Gusto amaro e gusto dolce: i segnali che fermano o aumentano infiammazione e allergie


di Attilio Speciani
20 Ottobre 2014

Ricordo che fin da ragazzino, quando si mangiava della catalogna o qualche insalata amara preparata dalla nonna, a tavola i bambini storcevano il naso, mentre "i grandi" lasciavano passare qualche grano di saggezza antica dicendo che quelle piante facevano bene alla salute.

Intere generazioni di bambini hanno pensato che si trattasse di un trucco, di una comunicazione obbligatoria per indurre a mangiare il cibo già preparato, cicoria o catalogna che fosse, ma oggi si può rileggere l'esperienza passata alla luce di nuovi dati scientifici e capire che quella conoscenza popolare ha in realtà una fortissima valenza scientifica, in accordo con le teorie evoluzionistiche più recenti.

Chi si occupa dei segnali di comunicazione dei sistemi biologici, di diete di segnale e di messaggi infiammatori ha potuto vedere confermato negli ultimi anni che il gusto dolce ha una serie di effetti sull'organismo ormai molto ben definiti. Riesce infatti ad indurre infiammazione, a creare dipendenza, e a stimolare l'accumulo di grasso attraverso l'induzione di resistenza insulinica.

Il gusto dolce attiva nell'organismo delle risposte precise, arrivando persino a determinare ingrassamento anche in assenza di calorie, come di recente è stato scoperto per i dolcificanti artificiali. Questo è legato alla percezione del gusto, al segnale che la sostanza dolce manda all'organismo, indipendentemente dalla presenza o meno di nutrimento affiancato al gusto.

La conoscenza della fitoterapia ha consentito di capire che alcune piante amare, come la bardana o il carciofo, sono in grado di aiutare il fegato nella sua azione disintossicante, e "gli amari" sono sempre stati considerati dei preparati erboristici salutari, non solo per la loro azione digestiva.

Un gruppo di ricercatori svedesi ha di recente pubblicato sul Journal of Allergy and Clinical Immunology uno studio che spiega i meccanismi attraverso cui viene indotta questa azione benefica, che va al di là dell'effetto farmacologico della singola sostanza e che coinvolge specificamente la percezione del gusto amaro e la attivazione dei recettori gustativi (Ekoff M. et al, J Allergy Clin Immunol. 2014 Aug;134(2):475-8. doi: 10.1016/j.jaci.2014.02.029. Epub 2014 Apr 19). 

Partendo dal rilievo che alcune sostanze amare hanno una azione terapeutica nell'asma, e addirittura di modulazione della risposta allergica, arrivando a modulare la attivazione della risposta IgE mediata (quella tipica delle allergie respiratorie), i ricercatori hanno potuto precisare che questo dipende anche dalla contemporanea azione antinfiammatoria delle stesse sostanze amare.

Si tratta di una azione che parte dai recettori gustativi, come se un riflesso condizionato antico, ormai radicato dall'evoluzione attraverso i milioni di anni, inducesse risposte attive di controllo dell'infiammazione e di riduzione della attività delle citochine.

Un passo avanti quindi verso una comprensione sempre più intensa del modo in cui funziona l'essere umano.
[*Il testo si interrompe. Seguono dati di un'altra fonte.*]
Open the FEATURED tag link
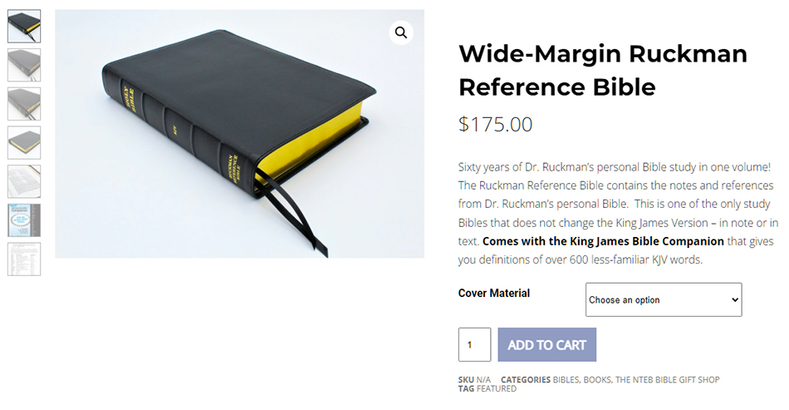Screen dimensions: 789x410 (497, 389)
Non solo attraverso grammi o milligrammi di sostanze farmacologicamente attive, ma anche attraverso la semplice percezione di segnali, quelli che vengono raccolti o lanciati ogni giorno perché ogni essere vivente possa conquistare e mantenere il proprio benessere.

Una interpretazione che va ulteriormente approfondita e che apre comunque una chiave di lettura dell'essere umano sempre più ampia e olistica, a fronte di quella un po' riduttiva che vede la conquista della salute solo come un effetto di farmaci.
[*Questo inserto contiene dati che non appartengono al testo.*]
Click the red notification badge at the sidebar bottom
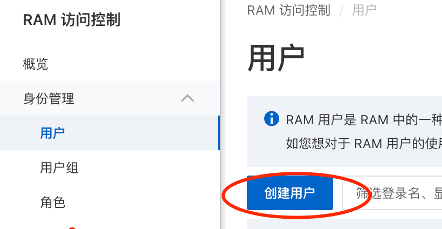point(72,227)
I sensi dell'essere umano sono nati non solo per avere conoscenza del mondo esterno, ma anche per interagire con esso.

Come oggi possiamo dire con certezza che un dolcificante artificiale, solo per il suo gusto dolce, favorisce l'ingrassamento, potremo magari un domani utilizzare una spezia o un frutto amarognoli, per stimolare l'organismo ad un consumo di calorie più intenso e alla attivazione del metabolismo.

L'assunzione di cibo, la sua preparazione, il modo in cui si organizza una prima colazione e l'uso delle spezie sono strumenti che gratificano il gusto e possono, con sapienza, aiutare il percorso verso la salute.